Concerns over regulatory arbitrage, which have been raised principally by state insurance regulators opposing an optional federal charter, are without merit. The life insurance business is not seeking, nor would this Congress ever consider enacting, a federal insurance regulatory system that is weak in terms of consumer protections and solvency oversight. Indeed, the ACLI has consistently advocated for a federal alternative that is as strong as, if not stronger than, the best state regulatory systems. If anything, a properly constructed optional federal charter would result in the states being challenged to raise their standards to meet those of the federal regime. And it should be kept in mind that regulatory arbitrage can occur today given the fact that insurers have the right to redomesticate, and regulation from state-to-state is anything but uniform. The creation of an additional but strong federal option can only encourage a flight to quality.
As we note above, the life insurance business as a whole is systemically important, although it is
questionable whether any individual life insurer could be similarly categorized.

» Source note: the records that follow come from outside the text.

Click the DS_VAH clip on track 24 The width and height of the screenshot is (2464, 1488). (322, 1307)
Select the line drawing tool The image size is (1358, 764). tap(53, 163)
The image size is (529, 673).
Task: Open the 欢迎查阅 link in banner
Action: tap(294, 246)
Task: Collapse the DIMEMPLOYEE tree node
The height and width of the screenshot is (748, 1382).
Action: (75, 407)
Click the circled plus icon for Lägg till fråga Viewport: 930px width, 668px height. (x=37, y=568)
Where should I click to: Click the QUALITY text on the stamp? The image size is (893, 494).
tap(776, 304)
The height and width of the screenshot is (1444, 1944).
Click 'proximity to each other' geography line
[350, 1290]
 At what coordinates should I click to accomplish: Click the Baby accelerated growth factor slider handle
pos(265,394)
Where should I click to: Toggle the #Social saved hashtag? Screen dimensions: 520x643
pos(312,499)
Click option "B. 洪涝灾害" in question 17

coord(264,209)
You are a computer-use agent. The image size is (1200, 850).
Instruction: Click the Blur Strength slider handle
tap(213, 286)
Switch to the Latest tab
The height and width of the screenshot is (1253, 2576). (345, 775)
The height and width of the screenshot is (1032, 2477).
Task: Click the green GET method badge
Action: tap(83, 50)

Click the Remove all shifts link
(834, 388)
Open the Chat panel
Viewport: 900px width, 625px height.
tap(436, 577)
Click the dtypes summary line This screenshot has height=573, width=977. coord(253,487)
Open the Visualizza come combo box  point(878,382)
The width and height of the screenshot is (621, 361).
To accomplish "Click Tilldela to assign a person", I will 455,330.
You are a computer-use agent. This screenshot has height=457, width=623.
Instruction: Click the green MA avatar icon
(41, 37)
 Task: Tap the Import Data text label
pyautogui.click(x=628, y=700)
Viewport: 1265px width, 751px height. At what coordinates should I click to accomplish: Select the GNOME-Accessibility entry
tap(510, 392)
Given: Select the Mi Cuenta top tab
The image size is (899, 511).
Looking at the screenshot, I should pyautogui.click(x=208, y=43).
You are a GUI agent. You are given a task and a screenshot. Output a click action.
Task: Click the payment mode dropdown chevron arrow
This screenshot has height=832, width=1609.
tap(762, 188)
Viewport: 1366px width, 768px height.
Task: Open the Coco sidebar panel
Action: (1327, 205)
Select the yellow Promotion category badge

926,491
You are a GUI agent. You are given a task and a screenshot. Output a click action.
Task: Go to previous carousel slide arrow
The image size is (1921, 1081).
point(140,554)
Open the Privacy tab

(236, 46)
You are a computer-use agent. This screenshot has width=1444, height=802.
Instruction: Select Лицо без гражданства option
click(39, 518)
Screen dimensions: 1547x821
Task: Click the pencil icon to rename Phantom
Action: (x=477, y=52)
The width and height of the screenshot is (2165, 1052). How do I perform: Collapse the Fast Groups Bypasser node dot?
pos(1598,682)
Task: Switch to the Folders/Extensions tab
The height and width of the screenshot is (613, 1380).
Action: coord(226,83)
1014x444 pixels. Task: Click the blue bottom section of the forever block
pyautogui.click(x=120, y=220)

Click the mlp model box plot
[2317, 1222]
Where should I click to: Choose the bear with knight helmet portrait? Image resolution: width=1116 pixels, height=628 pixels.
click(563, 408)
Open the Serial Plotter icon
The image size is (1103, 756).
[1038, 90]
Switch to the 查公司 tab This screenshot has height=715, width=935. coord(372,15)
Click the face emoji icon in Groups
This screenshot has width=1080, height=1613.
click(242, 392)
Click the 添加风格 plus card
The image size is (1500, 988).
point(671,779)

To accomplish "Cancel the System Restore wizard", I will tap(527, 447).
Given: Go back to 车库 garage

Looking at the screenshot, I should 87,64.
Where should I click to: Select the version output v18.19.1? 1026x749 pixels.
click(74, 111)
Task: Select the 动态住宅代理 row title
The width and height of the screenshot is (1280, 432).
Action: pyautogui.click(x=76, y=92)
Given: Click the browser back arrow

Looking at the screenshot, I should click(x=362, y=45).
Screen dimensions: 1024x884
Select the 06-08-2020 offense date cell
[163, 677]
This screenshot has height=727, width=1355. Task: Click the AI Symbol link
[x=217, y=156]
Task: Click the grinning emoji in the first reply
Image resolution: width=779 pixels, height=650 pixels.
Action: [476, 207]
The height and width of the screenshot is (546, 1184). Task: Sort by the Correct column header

Prior to the financial meltdown, life insurers had made a persuasive case to Congress that the inefficiencies of the state regulatory system, plus the fact that the states have no constitutional authority to bind the U.S. with respect to trade negotiations or global regulatory matters, justified the establishment of a federal functional insurance regulator with the ability to charter companies on an optional basis. Not a single aspect of our pre-crisis rationale in support of an optional federal charter has diminished.
Consequently, if a federal insurance charter were made available on an optional basis, and assuming it provided for a strong and effective regulatory alternative for those companies doing business in multiple jurisdictions as well as globally, there is no question that life insurers representing a significant portion of the industry would elect the federal option. That, in turn, would mean that the federal functional regulator would have direct jurisdiction over a critical mass of the industry – whether measured by assets or otherwise – and would be able to implement national regulatory policy in a meaningful manner, partner effectively with the new federal systemic risk regulator and effectively represent the U.S. internationally on trade and regulatory matters.
In conclusion, Mr. Secretary, we urge you to include an optional federal charter for life insurers as an integral part of this Administration’s regulatory reform package, and we pledge to work diligently with you and with Congress to see that effective regulatory reform becomes a reality.